*WHAT THE TASK ASKS*
Please copy every line with the string "agent" from the entries below.

----------

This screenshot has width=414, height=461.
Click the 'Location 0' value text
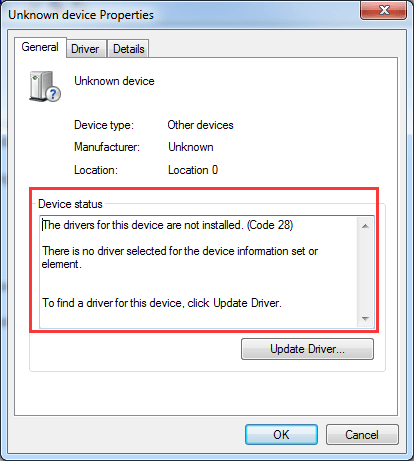point(193,170)
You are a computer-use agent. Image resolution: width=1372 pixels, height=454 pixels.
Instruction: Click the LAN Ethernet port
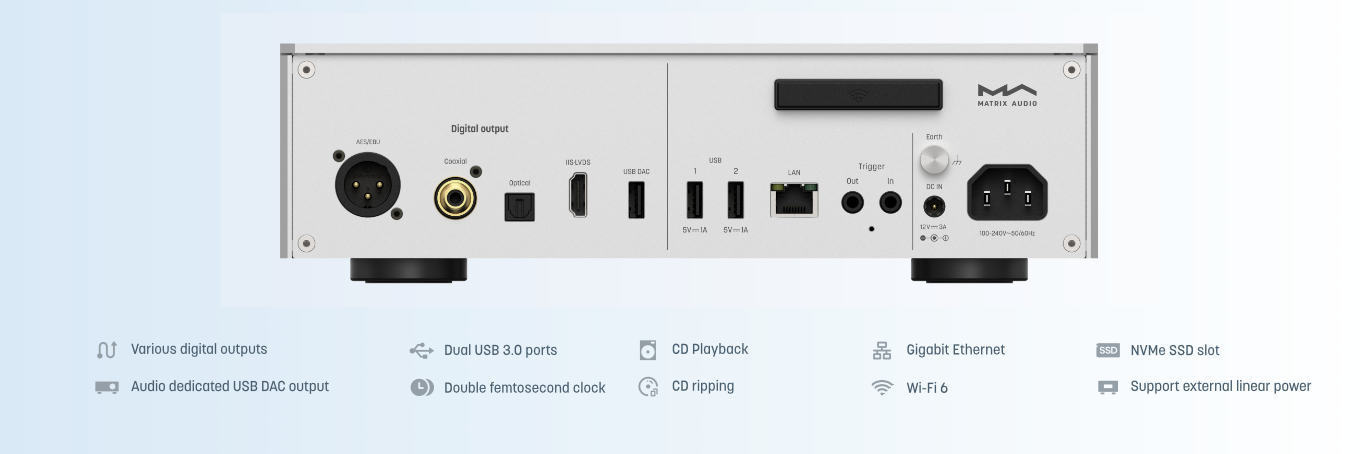794,200
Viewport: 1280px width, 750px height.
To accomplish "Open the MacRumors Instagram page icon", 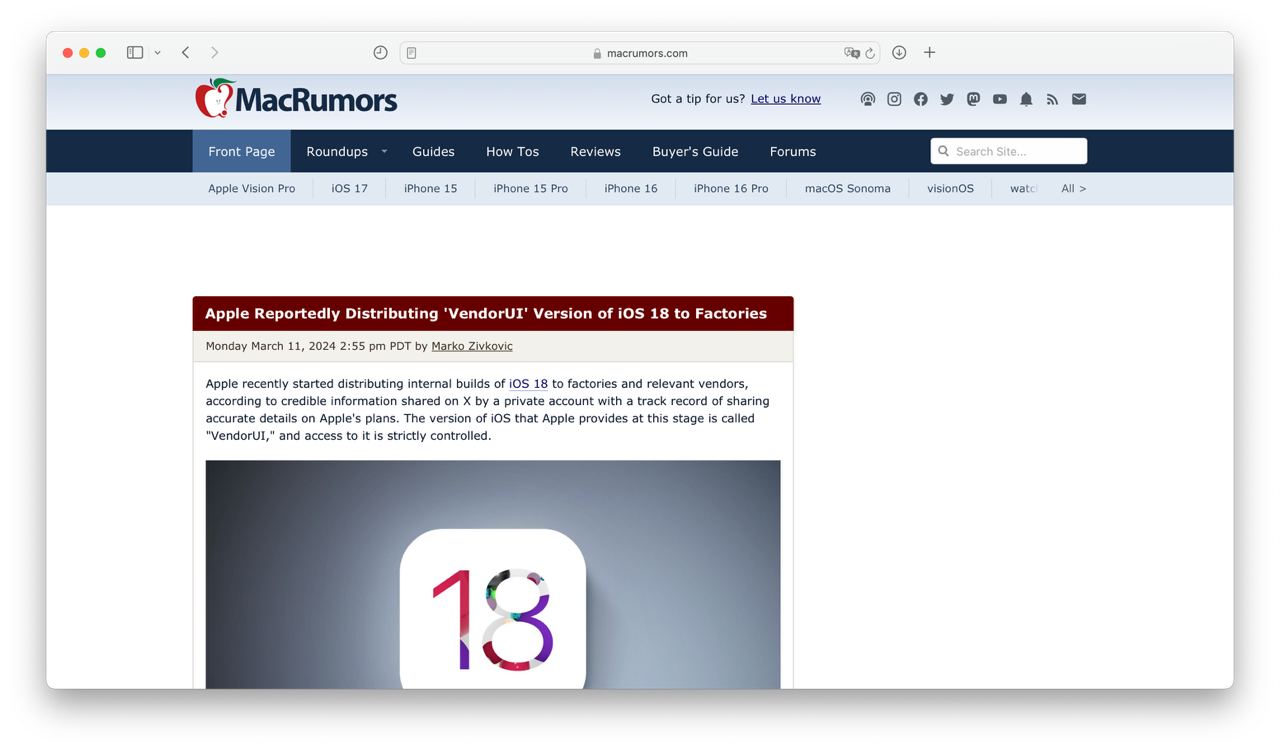I will pyautogui.click(x=894, y=99).
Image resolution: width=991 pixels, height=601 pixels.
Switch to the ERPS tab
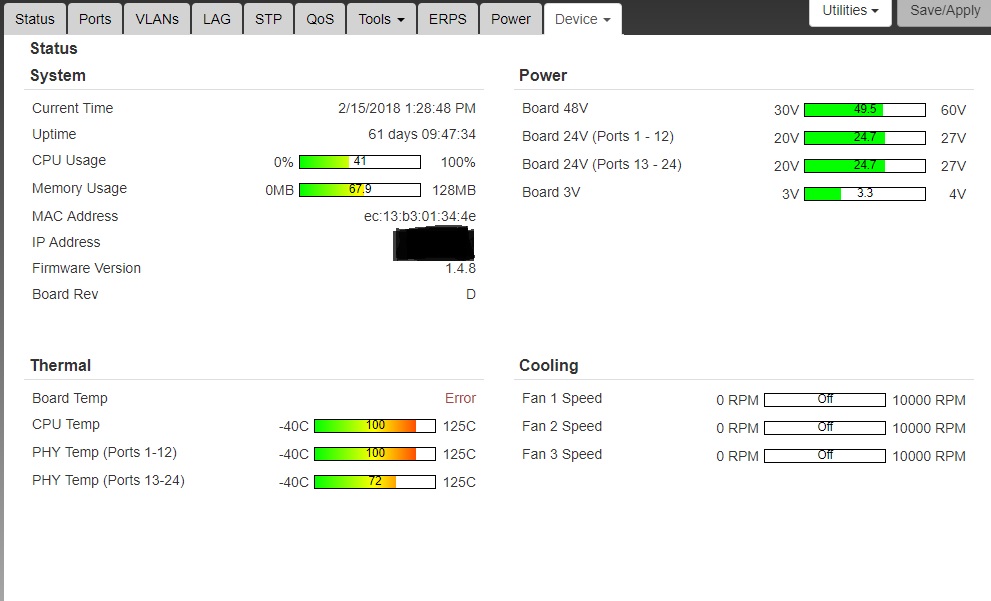pyautogui.click(x=447, y=19)
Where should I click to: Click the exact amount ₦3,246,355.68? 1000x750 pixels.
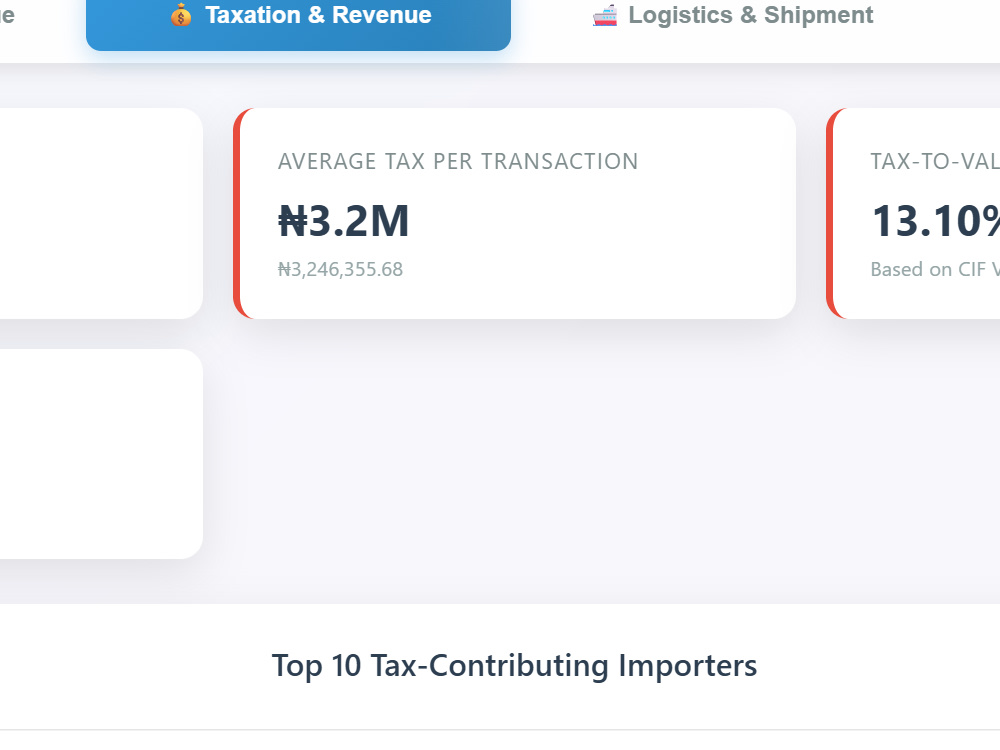point(341,269)
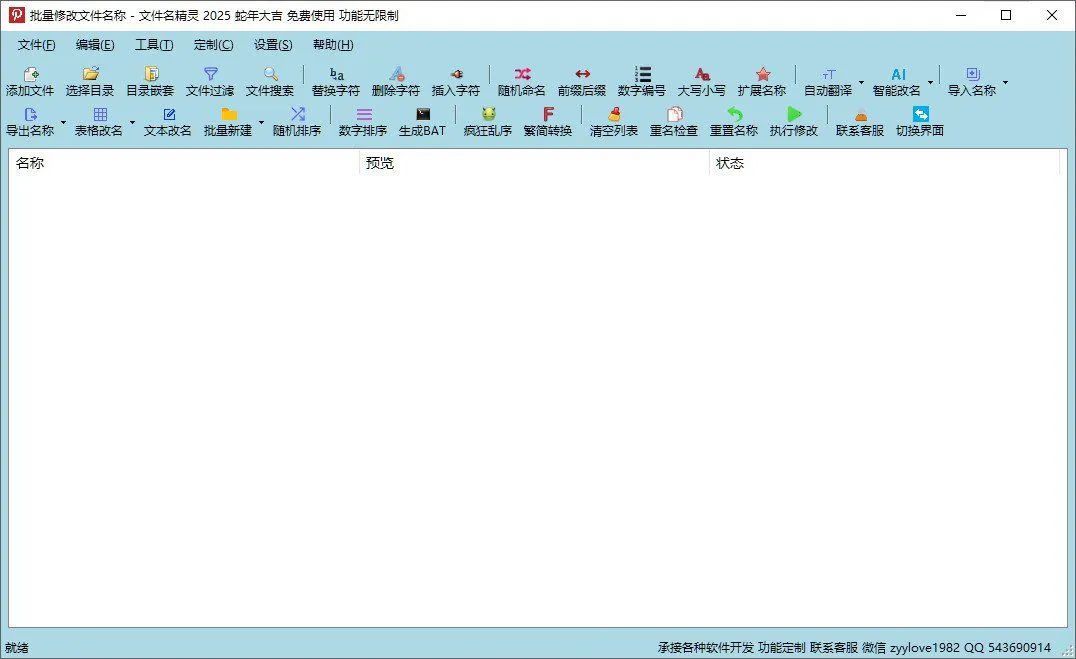Click the 清空列表 clear list icon

click(612, 123)
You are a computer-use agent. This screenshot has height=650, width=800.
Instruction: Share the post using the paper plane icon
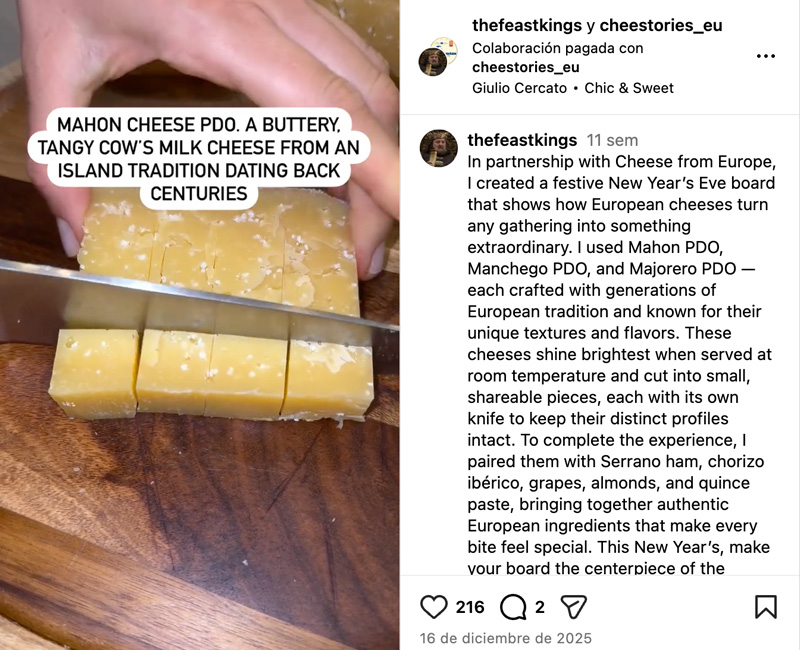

----------

*FINISHED EXERCISE*
You are a computer-use agent. Image resolution: width=1372 pixels, height=454 pixels.
You are a computer-use agent. This screenshot has height=650, width=800.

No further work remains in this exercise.